(begin)

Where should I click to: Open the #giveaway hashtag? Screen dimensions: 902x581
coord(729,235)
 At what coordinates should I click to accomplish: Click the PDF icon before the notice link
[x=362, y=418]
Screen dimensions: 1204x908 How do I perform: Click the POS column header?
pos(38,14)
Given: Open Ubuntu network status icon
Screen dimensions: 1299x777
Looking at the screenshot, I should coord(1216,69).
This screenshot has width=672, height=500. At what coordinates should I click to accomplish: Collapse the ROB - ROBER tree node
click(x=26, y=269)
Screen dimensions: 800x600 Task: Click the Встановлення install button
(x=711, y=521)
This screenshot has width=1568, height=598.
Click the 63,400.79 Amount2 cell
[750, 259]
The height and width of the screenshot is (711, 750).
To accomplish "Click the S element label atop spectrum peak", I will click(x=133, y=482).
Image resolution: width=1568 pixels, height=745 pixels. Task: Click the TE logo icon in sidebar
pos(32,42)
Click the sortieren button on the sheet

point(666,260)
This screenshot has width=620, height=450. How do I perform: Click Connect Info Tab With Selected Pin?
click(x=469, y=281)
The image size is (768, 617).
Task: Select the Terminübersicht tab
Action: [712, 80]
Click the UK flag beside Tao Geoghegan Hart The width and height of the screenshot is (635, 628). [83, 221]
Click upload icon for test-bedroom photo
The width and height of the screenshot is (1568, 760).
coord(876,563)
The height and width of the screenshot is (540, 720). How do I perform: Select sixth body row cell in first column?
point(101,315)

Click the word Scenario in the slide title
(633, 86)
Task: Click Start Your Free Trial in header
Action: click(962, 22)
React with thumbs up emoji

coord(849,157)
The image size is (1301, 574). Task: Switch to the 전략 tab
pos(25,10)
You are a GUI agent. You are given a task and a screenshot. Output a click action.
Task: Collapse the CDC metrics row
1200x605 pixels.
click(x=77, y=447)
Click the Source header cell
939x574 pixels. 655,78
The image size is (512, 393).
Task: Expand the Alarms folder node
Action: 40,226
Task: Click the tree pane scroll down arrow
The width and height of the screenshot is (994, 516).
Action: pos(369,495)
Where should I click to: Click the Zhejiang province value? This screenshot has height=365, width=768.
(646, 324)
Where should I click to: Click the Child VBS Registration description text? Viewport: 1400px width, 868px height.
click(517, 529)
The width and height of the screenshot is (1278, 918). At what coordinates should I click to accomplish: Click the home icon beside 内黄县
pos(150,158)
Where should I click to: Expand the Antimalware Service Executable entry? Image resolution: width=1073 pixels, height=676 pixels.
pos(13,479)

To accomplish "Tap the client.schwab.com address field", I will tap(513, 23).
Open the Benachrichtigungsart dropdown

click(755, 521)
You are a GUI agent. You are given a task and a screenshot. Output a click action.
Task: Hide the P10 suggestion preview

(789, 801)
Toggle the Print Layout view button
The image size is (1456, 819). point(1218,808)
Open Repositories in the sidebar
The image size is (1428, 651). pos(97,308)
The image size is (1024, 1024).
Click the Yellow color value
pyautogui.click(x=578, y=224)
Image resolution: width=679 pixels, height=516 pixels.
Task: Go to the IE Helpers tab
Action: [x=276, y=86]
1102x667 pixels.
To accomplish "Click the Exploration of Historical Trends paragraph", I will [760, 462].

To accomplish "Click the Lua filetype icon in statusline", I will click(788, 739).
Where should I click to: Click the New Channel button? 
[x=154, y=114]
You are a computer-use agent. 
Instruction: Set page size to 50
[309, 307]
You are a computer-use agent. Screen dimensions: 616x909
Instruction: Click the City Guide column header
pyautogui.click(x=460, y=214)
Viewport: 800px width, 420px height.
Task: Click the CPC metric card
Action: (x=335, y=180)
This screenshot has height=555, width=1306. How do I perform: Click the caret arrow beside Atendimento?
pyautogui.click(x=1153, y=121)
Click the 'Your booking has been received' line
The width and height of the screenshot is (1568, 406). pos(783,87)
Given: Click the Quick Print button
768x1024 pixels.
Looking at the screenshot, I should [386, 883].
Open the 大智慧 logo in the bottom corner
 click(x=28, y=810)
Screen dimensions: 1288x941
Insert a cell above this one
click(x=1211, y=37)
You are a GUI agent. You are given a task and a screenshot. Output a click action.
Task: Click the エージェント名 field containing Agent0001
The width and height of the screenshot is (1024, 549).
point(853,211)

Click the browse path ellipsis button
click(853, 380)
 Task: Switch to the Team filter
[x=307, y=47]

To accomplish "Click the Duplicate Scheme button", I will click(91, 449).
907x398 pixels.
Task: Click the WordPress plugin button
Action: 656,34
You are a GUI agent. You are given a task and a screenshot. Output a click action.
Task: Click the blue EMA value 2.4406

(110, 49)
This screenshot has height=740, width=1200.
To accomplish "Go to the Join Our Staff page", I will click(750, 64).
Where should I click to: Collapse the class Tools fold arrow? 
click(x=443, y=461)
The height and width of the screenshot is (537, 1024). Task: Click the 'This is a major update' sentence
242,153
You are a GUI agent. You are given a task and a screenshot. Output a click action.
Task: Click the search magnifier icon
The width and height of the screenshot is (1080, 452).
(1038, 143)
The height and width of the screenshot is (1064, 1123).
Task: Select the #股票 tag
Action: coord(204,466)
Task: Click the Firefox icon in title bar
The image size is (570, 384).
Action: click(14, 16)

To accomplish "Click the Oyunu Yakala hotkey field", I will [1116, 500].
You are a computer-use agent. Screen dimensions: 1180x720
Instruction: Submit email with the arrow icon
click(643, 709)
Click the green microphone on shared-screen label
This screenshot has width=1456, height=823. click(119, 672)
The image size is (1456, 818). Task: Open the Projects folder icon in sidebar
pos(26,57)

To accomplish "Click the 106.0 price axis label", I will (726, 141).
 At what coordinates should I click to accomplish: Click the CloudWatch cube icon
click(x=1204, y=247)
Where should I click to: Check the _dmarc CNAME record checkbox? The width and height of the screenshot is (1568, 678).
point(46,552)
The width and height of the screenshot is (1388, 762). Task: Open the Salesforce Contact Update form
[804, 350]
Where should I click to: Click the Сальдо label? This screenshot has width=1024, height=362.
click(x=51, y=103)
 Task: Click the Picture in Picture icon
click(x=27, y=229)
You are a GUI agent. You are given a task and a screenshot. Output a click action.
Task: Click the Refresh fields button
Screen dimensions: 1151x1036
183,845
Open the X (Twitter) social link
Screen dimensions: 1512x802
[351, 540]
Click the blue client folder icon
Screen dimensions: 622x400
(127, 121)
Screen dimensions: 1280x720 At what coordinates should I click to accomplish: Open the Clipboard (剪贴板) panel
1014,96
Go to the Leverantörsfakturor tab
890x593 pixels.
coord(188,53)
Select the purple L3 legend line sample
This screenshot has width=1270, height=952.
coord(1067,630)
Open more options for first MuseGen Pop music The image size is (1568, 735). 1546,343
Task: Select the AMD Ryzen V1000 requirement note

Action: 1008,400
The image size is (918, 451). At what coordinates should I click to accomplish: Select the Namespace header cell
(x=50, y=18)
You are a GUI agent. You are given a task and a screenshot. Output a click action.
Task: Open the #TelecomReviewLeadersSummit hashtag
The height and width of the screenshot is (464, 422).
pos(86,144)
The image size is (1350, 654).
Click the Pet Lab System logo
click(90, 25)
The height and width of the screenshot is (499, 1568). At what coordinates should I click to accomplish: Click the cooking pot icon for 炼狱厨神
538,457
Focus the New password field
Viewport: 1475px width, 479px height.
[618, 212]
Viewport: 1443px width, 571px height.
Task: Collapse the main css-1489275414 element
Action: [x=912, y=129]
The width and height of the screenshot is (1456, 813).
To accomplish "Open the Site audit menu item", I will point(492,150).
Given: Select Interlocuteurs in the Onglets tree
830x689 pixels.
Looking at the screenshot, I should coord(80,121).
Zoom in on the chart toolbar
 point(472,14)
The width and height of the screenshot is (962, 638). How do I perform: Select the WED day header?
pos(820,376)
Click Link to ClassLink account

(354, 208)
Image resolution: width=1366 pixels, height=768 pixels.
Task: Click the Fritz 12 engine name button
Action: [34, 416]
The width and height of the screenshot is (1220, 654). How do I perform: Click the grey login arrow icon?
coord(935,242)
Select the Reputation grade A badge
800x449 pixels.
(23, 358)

(end)

**Description of the task:**
Copy the records word for word, covering only the stretch from the line containing "The width and height of the screenshot is (1278, 918)." through the line containing "pyautogui.click(x=1153, y=121)".

**Written answer:**
The width and height of the screenshot is (1278, 918). At what coordinates should I click to accomplish: Click the home icon beside 内黄县
pos(150,158)
Where should I click to: Expand the Antimalware Service Executable entry? Image resolution: width=1073 pixels, height=676 pixels.
pos(13,479)

To accomplish "Tap the client.schwab.com address field", I will tap(513, 23).
Open the Benachrichtigungsart dropdown

click(755, 521)
You are a GUI agent. You are given a task and a screenshot. Output a click action.
Task: Hide the P10 suggestion preview

(789, 801)
Toggle the Print Layout view button
The image size is (1456, 819). point(1218,808)
Open Repositories in the sidebar
The image size is (1428, 651). pos(97,308)
The image size is (1024, 1024).
Click the Yellow color value
pyautogui.click(x=578, y=224)
Image resolution: width=679 pixels, height=516 pixels.
Task: Go to the IE Helpers tab
Action: [x=276, y=86]
1102x667 pixels.
To accomplish "Click the Exploration of Historical Trends paragraph", I will [760, 462].

To accomplish "Click the Lua filetype icon in statusline", I will click(788, 739).
Where should I click to: Click the New Channel button? 
[x=154, y=114]
You are a computer-use agent. 
Instruction: Set page size to 50
[309, 307]
You are a computer-use agent. Screen dimensions: 616x909
Instruction: Click the City Guide column header
pyautogui.click(x=460, y=214)
Viewport: 800px width, 420px height.
Task: Click the CPC metric card
Action: (x=335, y=180)
This screenshot has height=555, width=1306. How do I perform: Click the caret arrow beside Atendimento?
pyautogui.click(x=1153, y=121)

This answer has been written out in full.